Bug 34650: Remove unnecessary CSRF check on edit_form

The op "edit_form" doesn't change state. It just renders the edit form. Therefore, it doesn't need a CSRF token/check. Signed-off-by: Lucas Gass <lucas@bywatersolutions.com> Signed-off-by: Marcel de Rooy <m.de.rooy@rijksmuseum.nl> Signed-off-by: Tomas Cohen Arazi <tomascohen@theke.io>
2023-08-30 00:07:23 +00:00 · 2023-08-30 00:07:23 +00:00 · caf962fbaa
commit caf962fbaa
parent 7cab415f0b
2 changed files with 0 additions and 2 deletions
--- a/koha-tmpl/intranet-tmpl/prog/en/modules/virtualshelves/tables/shelves_results.tt
+++ b/koha-tmpl/intranet-tmpl/prog/en/modules/virtualshelves/tables/shelves_results.tt
@ -39,7 +39,6 @@
    [%~ public      = public | html ~%]
    [%~ IF can_manage_shelf ~%]
        [%~ action_block =                '<form action="shelves.pl" method="get">' ~%]
-        [%~ action_block = BLOCK ~%][%~ action_block | $raw ~%][%~ INCLUDE 'csrf-token.inc' | trim ~%][%~ END ~%]
        [%~ action_block = action_block _ '<input type="hidden" name="shelfnumber" value="' _ shelfnumber  _ '" />' ~%]
        [%~ action_block = action_block _ '<input type="hidden" name="op" value="edit_form" />' ~%]
        [%~ action_block = action_block _ '<input type="hidden" name="public" value="' _ public _ '" />' ~%]

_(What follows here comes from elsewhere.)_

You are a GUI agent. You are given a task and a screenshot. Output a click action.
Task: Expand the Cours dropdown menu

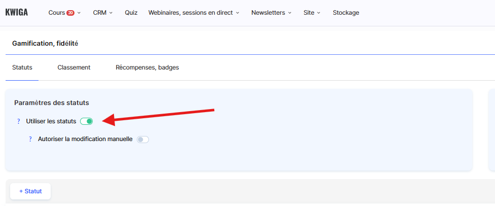(x=64, y=13)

--- a/virtualshelves/shelves.pl
+++ b/virtualshelves/shelves.pl
@ -64,7 +64,6 @@ if ( $op eq 'add_form' ) {
    # Only pass default
    $shelf = { allow_change_from_owner => 1 };
 } elsif ( $op eq 'edit_form' ) {
-    output_and_exit_if_error($query, $cookie, $template, { check => 'csrf_token' });
    $shelfnumber = $query->param('shelfnumber');
    $shelf       = Koha::Virtualshelves->find($shelfnumber);